Sunday, August 31, 2008

Getting the MOST FOR YOUR BUCK: Hamburger

BUY
Buy only what is ground in your store, that day. Save money by buying late in the day. Buy it on the way home when you need it and use almost the same amount of gas during the week.
All the stories you read about food poisoning is with PRE-Processed Hamburger that is done in a plant in another state and shipped to your store. The grinding processes increases the surface area on the beef and that increases the chances of bacteria growth: you can wash a slab of beef, you can not wash hamburger.
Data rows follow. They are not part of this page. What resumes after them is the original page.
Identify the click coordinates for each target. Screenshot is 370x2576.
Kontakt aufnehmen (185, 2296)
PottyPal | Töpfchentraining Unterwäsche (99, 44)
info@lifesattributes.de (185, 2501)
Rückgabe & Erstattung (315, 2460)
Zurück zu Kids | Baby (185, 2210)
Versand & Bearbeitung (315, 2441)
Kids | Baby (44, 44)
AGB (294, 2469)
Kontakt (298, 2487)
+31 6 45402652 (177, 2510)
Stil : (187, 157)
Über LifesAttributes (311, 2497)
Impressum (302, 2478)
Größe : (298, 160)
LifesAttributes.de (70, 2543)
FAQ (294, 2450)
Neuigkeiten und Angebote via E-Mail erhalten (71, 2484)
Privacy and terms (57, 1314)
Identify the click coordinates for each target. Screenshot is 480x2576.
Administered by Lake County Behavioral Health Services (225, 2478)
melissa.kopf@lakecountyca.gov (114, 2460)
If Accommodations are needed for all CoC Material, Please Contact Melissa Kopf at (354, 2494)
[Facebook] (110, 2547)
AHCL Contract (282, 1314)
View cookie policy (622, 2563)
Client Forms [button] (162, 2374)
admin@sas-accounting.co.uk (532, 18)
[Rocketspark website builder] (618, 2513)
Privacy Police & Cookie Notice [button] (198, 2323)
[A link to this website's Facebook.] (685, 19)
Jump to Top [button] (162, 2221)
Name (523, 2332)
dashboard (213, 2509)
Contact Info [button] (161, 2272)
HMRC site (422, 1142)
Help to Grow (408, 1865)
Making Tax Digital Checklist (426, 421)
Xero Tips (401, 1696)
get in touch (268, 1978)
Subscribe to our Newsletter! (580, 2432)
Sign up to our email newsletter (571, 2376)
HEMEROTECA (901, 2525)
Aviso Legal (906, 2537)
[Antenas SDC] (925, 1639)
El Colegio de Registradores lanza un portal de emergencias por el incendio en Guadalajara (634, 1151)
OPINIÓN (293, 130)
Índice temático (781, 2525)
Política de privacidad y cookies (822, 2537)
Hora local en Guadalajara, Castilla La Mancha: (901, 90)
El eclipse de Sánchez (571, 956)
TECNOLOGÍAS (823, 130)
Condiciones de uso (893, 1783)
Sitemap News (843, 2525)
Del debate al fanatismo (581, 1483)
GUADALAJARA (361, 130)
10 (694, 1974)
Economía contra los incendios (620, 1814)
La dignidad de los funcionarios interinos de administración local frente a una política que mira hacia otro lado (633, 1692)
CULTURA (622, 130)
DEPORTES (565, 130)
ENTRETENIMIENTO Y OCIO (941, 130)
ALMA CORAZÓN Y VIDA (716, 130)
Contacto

Buy and cook the same day or the NEXT day for the same reasons. Fill it on sale and freeze in a double zip lock bag the SAME day.
FAT
As must as we'd all love to stay lean, burger meat is not the place to skimp on juicy, flavorful fat. Go for 80/20 or 70/30 (that's the lean/fat ratio) beef rather than 90/10, and don't fret too much; most of the excess fat drains off during cooking.
HANDLE LESS
You're not making a meatloaf, so you don't need to over-form your patties. Handle the meat as little as possible -- just loosely forming patties, and not compressing the meat. They'll cook more evenly and allow juices to flow.
COOKING
Get out your Foreman Grill! It cooks on both sides, it gently presses out the fat, and it is medium heat. While it's wonderful to have a nice sear on the outside, a too-hot grill will char the outside of the patty while leaving the inside uncooked. Start with a medium flame. Flip'em ONCE. Bake'em in foil like mini meatloaf. Crock as meatballs. Be creative... send me your recipes! freddallas@aol.com
THINK OUTSIDE THE BUN
Salad Burger on the plate. Wrap it in a carb balanced, tortilla. Why not use sliced bread?
TREAT YOUR DOG
Worried about your waist or waste? Hey, look down here!